The musicians accompanying Baez on this tour include noted session guitarist Danny Ferguson and famed keyboardist/producer David Briggs, who had worked with Patsy Cline and Elvis Presley, but is probably best remembered for his extensive work with Neil Young. She was also traveling with an incredible rhythm section, consisting of former Delaney & Bonnie/Derek & the Dominoes drummer, Jim Gordon, and possibly the most influential bass player of all time, James Jamerson, who had expanded the instrument's role in popular music as the bassist on countless Motown Records hits during the 1960s and early 1970s. Add to this stellar aggregation Baez's soaring voice, and it's not surprising that they were quite capable of gripping an audience.

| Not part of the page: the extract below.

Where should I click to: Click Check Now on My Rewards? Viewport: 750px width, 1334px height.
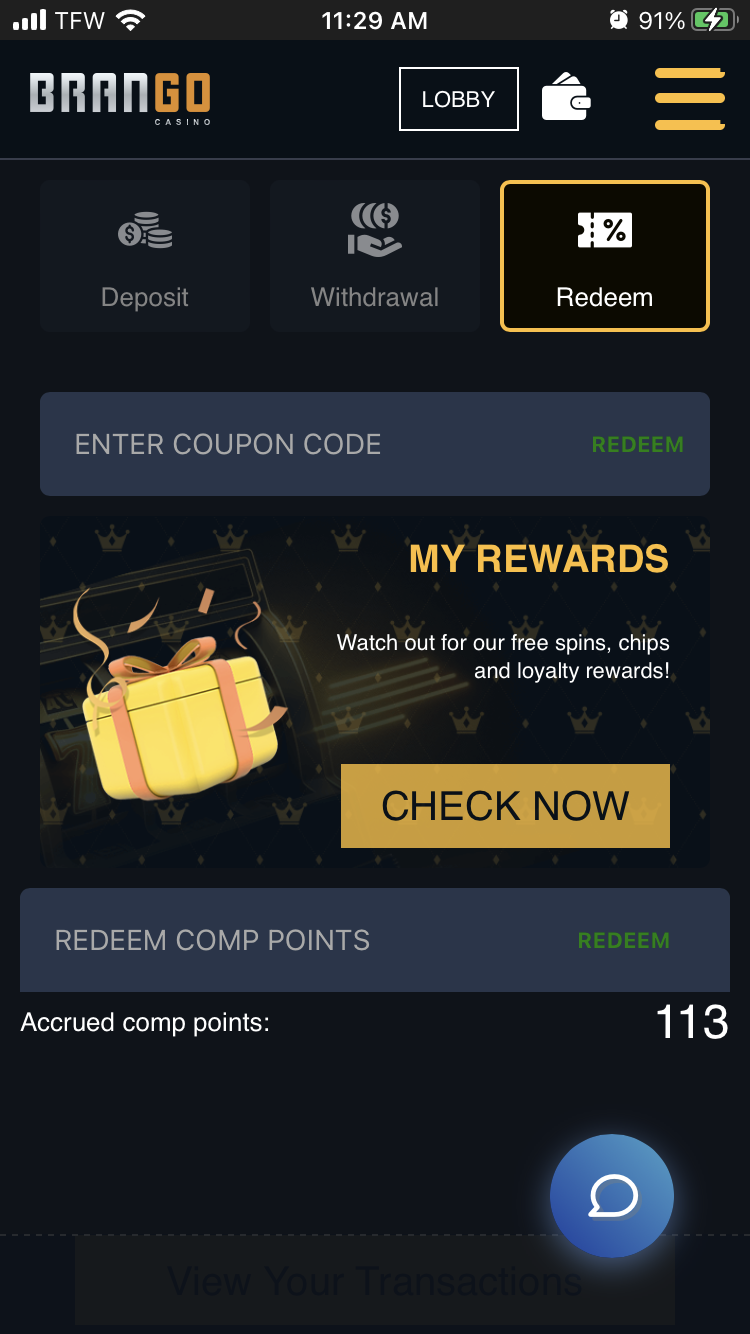point(505,806)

This recording begins a cappella, with Baez alone at the microphone, firmly stating her convictions on "Ain't Gonna Let Nobody Turn Me Around." On this and "Swing Low Sweet Chariot," which is also performed a cappella later in the set, Baez's voice sails through the amphitheater, carrying all listeners along for the ride. A more traditional approach is also explored on "Gracias A La Vida, which she plays by request, accompanying herself on guitar. However, it's when this remarkable band joins in that the set truly begins to soar.

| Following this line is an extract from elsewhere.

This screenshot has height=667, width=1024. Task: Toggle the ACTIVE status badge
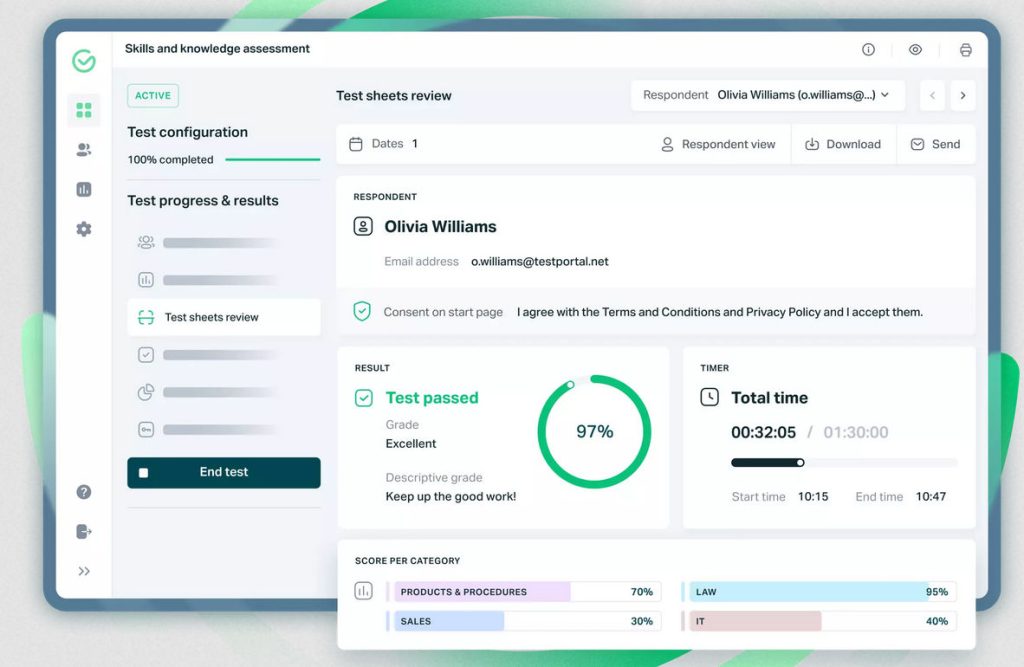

Baez's evocative and reflective love song to Dylan, "Diamonds And Rust," is an early highlight of the set, as is her cover of Emmylou Harris' "Boulder To Birmingham," which begins with tasteful piano accompaniment by Briggs, before the entire band kicks in. These engaging performances aside, it is the last three numbers that display her great diversity and skill as an interpretive singer. This final sequence begins with the joyous gospel flavor of The Edwin Hawkins Singers' "Oh Happy Day," followed by the obligatory Dylan cover, "Forever Young" which is taken at a slower tempo than the bouncy Planet Waves track.

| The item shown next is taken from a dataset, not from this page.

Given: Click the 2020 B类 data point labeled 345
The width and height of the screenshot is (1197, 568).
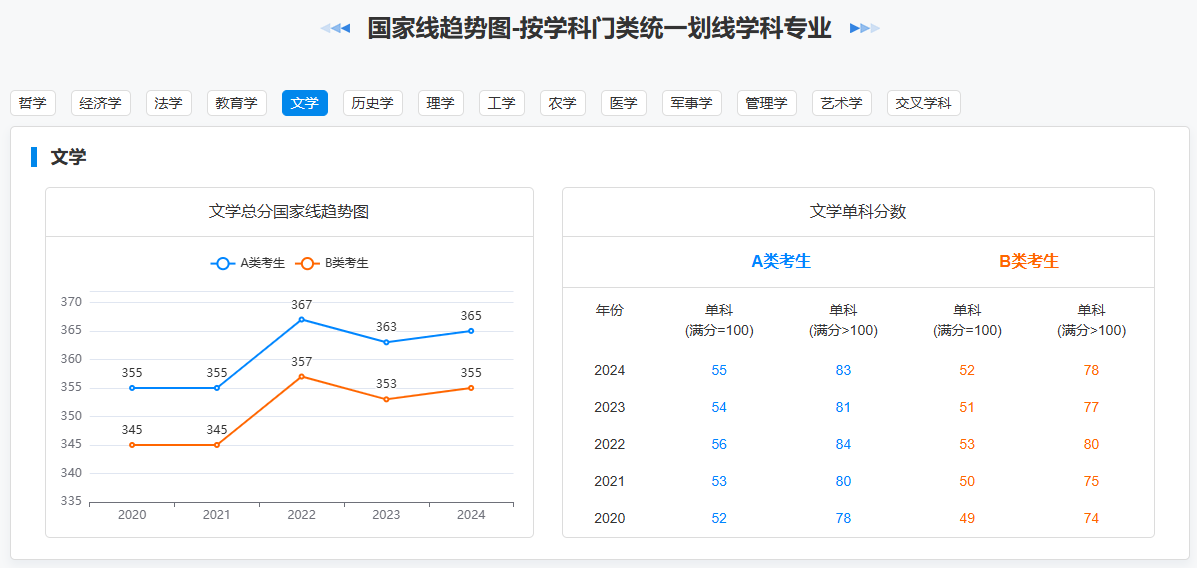Looking at the screenshot, I should click(x=132, y=445).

After announcing the bandmembers, Baez closes the show with the Martha & the Vandellas classic, "Dancing In The Street." Although this signature Motown song is well outside Baez's comfort zone, she is obviously having a great time and even lets out an uncharacteristic growl here and there. Drummer Jim Gordon gets a brief solo spot in the middle, before Jamerson leads the band into a hot little jam, where Ferguson and Briggs get an opportunity to solo, before bringing the set to a close.